Adversarial Math Word Problem Generation

Roy Xie,Chengxuan Huang,Junlin Wang,Bhuwan Dhingra
2024-06-16
Abstract:Large language models (LLMs) have significantly transformed the educational landscape. As current plagiarism detection tools struggle to keep pace with LLMs' rapid advancements, the educational community faces the challenge of assessing students' true problem-solving abilities in the presence of LLMs. In this work, we explore a new paradigm for ensuring fair evaluation -- generating adversarial examples which preserve the structure and difficulty of the original questions aimed for assessment, but are unsolvable by LLMs. Focusing on the domain of math word problems, we leverage abstract syntax trees to structurally generate adversarial examples that cause LLMs to produce incorrect answers by simply editing the numeric values in the problems. We conduct experiments on various open- and closed-source LLMs, quantitatively and qualitatively demonstrating that our method significantly degrades their math problem-solving ability. We identify shared vulnerabilities among LLMs and propose a cost-effective approach to attack high-cost models. Additionally, we conduct automatic analysis to investigate the cause of failure, providing further insights into the limitations of LLMs.

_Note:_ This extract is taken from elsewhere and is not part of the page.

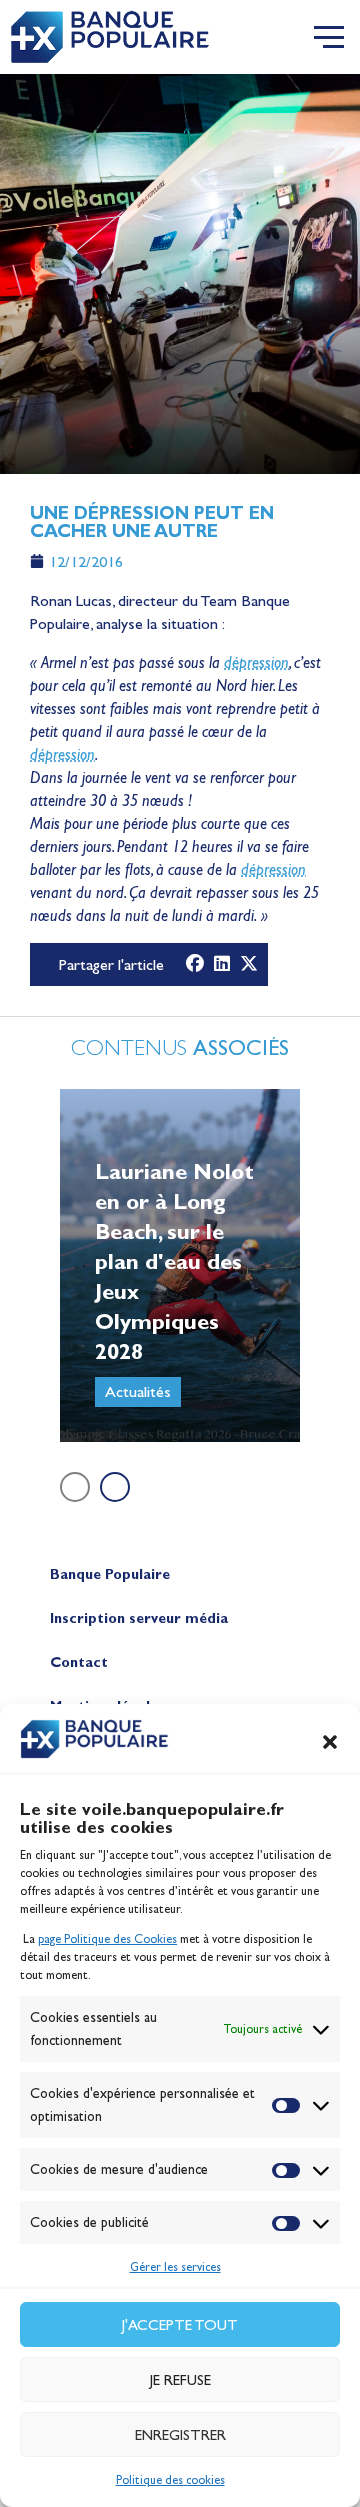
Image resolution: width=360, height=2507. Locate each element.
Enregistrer (180, 2435)
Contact (79, 1662)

Computation and Language,Artificial Intelligence
What problem does this paper attempt to address?
The paper aims to address the fairness issue of large language models (LLMs) in educational assessment, particularly in solving Math Word Problems (MWPs). With the significant advancements in LLMs' natural language generation and problem-solving capabilities, students can use these tools to complete assignments, posing a challenge for educators to accurately assess students' actual problem-solving abilities. To tackle this issue, the paper proposes a new paradigm of ensuring fair assessment by generating adversarial examples. Specifically, the research focuses on the domain of math word problems, generating adversarial examples by modifying the numerical values in the problems. These examples retain the original problem's structure and difficulty but make it impossible for LLMs to solve them correctly. The main contributions of the paper include: 1. **Proposed Method**: Transforming MWPs into Python code and then using abstract syntax trees (AST) for structured modifications to generate adversarial examples in a controlled manner. 2. **Educational Constraints**: Defining a set of constraints to ensure that the generated problems remain logical and educationally valuable, such as maintaining the positivity or negativity of numbers, integer properties, and appropriate fraction ranges. 3. **Generation Methods**: Proposing three different generation methods (M1, M2, M3) to control the difficulty level of the generated problems. Among them, M3 is the strictest generation method, ensuring that the adversarial examples are closest to the original problems in terms of difficulty and coherence. 4. **Experimental Results**: Conducting experiments on various open-source and closed-source LLMs, the results show that even problems generated by the strictest constraint method can significantly reduce the problem-solving accuracy of LLMs. Additionally, the paper compares the effects of different generation methods and analyzes the generality and transferability of the adversarial examples. In summary, the goal of this paper is to test and reveal the limitations of large language models in solving specific types of adversarial math word problems, thereby providing a new tool for educational assessment.